Former England midfielder Geoff Thomas has also been made an MBE for his work in raising funds for cancer treatment and research through the Geoff Thomas Foundation, having been diagnosed with leukaemia himself in 2003.
Another prodigious fundraiser is Sinfield, whose ‘7 in 7’ challenge – seven marathons in seven days – last December in honour of Burrow helped raise cash for research into MND, which has no known cure, and to support those like Burrow who are living with the condition.
Sinfield said in April he was planning a new challenge to raise even more funds later this year.

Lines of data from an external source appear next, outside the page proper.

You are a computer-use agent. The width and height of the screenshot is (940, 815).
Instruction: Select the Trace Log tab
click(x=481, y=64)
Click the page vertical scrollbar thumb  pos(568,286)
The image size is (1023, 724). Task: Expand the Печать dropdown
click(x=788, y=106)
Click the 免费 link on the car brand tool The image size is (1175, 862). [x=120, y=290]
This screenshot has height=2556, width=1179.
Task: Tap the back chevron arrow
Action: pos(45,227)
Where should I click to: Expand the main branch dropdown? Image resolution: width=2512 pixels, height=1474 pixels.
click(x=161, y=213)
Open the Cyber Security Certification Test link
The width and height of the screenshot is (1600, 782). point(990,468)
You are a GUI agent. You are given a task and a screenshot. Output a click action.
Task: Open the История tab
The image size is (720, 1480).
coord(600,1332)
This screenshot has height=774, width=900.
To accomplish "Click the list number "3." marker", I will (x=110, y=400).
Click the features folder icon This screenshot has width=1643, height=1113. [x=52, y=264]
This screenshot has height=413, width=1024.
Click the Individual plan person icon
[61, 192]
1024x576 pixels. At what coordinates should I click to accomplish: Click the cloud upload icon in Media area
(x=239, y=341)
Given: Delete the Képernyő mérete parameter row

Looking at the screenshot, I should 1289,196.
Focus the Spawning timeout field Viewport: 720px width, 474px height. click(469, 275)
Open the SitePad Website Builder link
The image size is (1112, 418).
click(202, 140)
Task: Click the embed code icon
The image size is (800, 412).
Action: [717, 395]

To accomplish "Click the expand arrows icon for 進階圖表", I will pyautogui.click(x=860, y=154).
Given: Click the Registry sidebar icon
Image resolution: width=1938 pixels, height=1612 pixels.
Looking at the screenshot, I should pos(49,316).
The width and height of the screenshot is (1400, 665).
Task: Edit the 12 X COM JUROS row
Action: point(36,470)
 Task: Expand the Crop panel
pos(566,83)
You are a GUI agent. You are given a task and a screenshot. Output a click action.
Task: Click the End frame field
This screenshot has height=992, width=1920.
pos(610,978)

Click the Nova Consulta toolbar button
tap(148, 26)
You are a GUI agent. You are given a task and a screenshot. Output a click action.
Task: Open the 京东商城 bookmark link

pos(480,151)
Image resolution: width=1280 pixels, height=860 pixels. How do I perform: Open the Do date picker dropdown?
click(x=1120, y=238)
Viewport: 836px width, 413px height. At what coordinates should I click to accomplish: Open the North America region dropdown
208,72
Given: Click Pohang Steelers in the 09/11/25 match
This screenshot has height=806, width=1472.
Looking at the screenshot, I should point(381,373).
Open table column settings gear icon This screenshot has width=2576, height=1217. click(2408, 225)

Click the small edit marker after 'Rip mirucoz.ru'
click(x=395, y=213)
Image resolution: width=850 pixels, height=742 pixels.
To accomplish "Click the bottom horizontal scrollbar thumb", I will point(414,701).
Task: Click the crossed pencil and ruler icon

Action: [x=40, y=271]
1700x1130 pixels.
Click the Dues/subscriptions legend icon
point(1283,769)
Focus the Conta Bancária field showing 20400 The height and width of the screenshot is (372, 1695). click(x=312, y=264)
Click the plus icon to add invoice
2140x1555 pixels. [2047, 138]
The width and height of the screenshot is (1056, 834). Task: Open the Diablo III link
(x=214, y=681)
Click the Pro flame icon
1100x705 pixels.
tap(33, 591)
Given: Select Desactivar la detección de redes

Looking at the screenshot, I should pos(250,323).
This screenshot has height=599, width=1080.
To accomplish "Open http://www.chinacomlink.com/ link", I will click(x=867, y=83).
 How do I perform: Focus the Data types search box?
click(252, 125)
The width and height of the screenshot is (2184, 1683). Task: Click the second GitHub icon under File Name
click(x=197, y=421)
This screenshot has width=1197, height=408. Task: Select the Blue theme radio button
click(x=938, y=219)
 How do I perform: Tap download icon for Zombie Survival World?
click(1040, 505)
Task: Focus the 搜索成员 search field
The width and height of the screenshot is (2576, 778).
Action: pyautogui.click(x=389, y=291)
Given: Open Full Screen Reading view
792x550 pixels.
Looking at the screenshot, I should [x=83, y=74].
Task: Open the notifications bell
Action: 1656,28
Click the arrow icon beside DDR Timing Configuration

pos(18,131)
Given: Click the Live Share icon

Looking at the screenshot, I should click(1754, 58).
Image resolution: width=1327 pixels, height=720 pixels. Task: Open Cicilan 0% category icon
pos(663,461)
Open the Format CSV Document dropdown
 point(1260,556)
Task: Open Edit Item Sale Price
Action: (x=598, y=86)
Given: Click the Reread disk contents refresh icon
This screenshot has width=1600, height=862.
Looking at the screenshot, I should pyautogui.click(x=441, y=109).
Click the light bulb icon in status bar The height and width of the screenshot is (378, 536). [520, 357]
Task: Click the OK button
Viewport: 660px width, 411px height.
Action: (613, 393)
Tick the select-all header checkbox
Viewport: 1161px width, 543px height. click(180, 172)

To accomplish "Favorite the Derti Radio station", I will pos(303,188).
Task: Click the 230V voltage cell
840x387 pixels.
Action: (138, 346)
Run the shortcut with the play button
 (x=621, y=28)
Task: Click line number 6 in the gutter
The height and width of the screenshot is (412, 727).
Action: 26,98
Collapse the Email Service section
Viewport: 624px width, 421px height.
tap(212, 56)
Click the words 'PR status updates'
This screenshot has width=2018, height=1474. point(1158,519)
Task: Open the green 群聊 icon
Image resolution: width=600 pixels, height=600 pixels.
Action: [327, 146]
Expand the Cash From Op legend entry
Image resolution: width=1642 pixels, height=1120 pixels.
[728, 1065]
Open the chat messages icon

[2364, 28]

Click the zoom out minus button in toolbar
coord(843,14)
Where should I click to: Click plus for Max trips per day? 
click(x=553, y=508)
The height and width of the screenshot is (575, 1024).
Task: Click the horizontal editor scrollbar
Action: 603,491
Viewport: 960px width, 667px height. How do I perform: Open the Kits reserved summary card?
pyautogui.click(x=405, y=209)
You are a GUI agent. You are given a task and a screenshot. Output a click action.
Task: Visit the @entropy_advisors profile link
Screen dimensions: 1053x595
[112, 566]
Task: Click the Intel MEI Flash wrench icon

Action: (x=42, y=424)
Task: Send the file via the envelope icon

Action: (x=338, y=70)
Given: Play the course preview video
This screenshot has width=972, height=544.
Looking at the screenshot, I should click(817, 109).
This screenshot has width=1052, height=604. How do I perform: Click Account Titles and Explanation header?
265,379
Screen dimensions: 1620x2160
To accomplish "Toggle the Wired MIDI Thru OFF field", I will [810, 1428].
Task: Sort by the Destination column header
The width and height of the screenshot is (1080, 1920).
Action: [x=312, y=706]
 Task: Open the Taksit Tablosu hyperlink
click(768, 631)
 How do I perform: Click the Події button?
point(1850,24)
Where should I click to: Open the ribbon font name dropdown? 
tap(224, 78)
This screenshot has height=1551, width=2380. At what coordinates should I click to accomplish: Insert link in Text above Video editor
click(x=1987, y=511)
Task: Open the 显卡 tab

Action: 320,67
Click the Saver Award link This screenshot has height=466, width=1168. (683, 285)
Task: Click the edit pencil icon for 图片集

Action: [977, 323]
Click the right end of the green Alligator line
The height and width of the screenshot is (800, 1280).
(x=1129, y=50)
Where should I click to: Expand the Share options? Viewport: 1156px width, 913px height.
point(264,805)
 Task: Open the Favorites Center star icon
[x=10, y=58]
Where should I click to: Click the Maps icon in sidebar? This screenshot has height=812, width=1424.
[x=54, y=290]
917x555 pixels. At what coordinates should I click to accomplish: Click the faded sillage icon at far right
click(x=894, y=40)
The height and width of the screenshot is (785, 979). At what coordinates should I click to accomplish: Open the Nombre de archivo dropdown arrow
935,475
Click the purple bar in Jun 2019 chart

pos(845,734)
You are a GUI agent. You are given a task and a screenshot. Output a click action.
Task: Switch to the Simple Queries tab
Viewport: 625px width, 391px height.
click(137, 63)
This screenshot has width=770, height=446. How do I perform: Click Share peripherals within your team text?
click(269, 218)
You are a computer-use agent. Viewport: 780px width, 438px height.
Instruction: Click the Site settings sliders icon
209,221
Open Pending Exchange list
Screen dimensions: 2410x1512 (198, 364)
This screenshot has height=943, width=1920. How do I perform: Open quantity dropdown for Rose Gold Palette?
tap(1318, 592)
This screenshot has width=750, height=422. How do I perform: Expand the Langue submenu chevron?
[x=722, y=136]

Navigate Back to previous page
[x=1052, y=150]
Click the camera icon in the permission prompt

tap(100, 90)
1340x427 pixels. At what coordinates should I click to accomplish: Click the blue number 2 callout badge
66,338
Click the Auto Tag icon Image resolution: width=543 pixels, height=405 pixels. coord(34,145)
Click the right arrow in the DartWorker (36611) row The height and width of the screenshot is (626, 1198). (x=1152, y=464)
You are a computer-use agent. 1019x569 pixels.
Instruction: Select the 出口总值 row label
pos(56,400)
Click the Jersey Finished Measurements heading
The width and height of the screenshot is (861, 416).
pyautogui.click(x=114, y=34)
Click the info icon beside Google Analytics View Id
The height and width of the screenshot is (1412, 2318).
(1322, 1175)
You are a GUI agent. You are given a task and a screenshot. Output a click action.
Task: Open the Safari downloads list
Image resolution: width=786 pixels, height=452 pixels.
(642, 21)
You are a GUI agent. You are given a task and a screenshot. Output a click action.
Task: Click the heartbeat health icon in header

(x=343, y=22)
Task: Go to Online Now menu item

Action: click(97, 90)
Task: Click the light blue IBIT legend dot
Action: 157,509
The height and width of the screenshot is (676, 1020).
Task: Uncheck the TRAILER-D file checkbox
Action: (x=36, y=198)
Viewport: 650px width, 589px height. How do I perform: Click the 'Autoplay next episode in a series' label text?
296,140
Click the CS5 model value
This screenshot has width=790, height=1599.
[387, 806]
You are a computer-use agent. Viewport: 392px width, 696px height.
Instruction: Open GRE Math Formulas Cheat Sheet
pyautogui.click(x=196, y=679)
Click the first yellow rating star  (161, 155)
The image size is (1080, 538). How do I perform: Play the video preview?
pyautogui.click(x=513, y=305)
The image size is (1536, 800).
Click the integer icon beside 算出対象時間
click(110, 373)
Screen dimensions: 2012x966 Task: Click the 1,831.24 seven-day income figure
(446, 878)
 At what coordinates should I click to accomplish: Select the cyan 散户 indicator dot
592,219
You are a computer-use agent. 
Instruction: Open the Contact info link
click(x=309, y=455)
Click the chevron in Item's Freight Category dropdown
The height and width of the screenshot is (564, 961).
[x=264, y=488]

Women’s sport is well represented on the list, with Kelly Simmons, the Football Association’s director of the women’s professional game, getting an OBE.
England cricketer turned commentator Ebony Rainford-Brent becomes an MBE. She has advocated strongly against racism in her sport, and spoke powerfully and memorably about her own experiences along with former West Indies player Michael Holding as part of Sky Sports’ England coverage last summer.
England rugby union vice-captain Emily Scarratt has been made an MBE along with her national team head coach Simon Middleton.
Also in rugby union, there is an MBE for former Wales and British and Irish Lions forward Ryan Jones.
Those working to make sport a more diverse place are also well represented.
Rimla Akhtar, the co-founder of the Muslim Women In Sport Network, receives an OBE for services to equality and diversity in sport.
Leon Mann, founder of the Black Collective of Media in Sport (BCOMS) which aims to bring greater diversity to sports media, is made an MBE.